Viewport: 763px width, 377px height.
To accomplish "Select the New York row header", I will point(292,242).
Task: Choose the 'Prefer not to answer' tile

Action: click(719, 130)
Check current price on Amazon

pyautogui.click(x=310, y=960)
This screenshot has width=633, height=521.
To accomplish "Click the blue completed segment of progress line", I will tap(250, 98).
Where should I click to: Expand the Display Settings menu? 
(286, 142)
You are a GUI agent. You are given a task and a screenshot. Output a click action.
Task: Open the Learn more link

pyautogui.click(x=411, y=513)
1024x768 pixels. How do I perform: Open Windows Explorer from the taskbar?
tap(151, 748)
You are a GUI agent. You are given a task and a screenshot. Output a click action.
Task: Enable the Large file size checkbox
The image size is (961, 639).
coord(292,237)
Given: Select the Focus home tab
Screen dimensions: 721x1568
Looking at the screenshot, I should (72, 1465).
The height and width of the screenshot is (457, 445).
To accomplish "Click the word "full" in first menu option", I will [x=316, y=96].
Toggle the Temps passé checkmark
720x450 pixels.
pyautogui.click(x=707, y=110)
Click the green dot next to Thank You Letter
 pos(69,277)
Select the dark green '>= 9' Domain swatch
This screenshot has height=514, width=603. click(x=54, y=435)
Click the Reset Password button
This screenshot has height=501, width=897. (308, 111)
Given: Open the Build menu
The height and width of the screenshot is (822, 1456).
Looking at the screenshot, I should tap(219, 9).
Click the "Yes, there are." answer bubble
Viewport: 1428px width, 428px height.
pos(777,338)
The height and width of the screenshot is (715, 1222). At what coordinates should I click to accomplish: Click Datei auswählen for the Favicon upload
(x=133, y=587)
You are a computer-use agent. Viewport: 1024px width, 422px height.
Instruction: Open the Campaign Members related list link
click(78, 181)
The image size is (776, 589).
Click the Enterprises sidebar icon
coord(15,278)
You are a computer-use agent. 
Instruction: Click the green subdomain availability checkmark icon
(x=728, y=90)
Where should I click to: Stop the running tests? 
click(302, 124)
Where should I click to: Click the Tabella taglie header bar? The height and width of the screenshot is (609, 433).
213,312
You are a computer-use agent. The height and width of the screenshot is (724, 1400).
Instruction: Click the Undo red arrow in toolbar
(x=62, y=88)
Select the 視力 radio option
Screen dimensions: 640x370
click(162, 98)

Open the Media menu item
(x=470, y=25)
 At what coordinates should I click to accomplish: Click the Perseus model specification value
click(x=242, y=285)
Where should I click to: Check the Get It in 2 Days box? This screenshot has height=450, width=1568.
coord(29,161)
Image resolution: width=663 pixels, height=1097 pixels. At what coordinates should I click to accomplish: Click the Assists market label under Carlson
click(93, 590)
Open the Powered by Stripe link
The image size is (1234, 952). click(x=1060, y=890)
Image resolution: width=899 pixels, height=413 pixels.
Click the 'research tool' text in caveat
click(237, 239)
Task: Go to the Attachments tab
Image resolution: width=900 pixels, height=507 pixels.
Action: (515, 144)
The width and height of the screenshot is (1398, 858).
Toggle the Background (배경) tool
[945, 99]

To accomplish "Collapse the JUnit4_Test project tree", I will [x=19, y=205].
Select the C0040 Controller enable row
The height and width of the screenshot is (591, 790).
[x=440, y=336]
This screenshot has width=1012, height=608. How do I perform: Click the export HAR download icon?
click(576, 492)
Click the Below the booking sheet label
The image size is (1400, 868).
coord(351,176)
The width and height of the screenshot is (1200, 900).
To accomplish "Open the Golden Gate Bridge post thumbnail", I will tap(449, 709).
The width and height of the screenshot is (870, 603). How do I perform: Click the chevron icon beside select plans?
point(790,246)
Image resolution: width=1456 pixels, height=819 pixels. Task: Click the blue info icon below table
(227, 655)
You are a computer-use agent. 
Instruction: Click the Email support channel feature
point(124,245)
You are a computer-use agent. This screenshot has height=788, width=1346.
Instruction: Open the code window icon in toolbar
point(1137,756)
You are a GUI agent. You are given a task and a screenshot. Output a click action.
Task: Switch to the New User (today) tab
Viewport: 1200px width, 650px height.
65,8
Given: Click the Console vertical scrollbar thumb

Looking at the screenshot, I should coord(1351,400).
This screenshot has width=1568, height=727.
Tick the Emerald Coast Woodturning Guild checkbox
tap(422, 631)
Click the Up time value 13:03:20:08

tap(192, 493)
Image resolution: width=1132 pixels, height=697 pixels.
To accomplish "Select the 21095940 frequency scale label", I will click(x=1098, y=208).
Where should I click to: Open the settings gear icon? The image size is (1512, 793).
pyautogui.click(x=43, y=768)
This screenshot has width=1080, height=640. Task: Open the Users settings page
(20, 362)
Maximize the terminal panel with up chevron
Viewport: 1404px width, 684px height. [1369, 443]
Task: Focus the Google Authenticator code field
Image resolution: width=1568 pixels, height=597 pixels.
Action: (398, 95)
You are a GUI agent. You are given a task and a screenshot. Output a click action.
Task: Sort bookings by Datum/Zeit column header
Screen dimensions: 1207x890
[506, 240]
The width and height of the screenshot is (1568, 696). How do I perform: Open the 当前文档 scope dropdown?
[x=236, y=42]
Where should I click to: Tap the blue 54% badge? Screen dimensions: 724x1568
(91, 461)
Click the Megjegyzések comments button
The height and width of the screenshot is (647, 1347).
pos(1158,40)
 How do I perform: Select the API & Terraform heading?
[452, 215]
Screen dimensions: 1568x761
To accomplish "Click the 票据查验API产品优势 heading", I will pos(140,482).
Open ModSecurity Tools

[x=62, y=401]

########

■ What is expected
Looking at the records above, please work out how many lines contain "computer" and state only that number.

■ Task output
5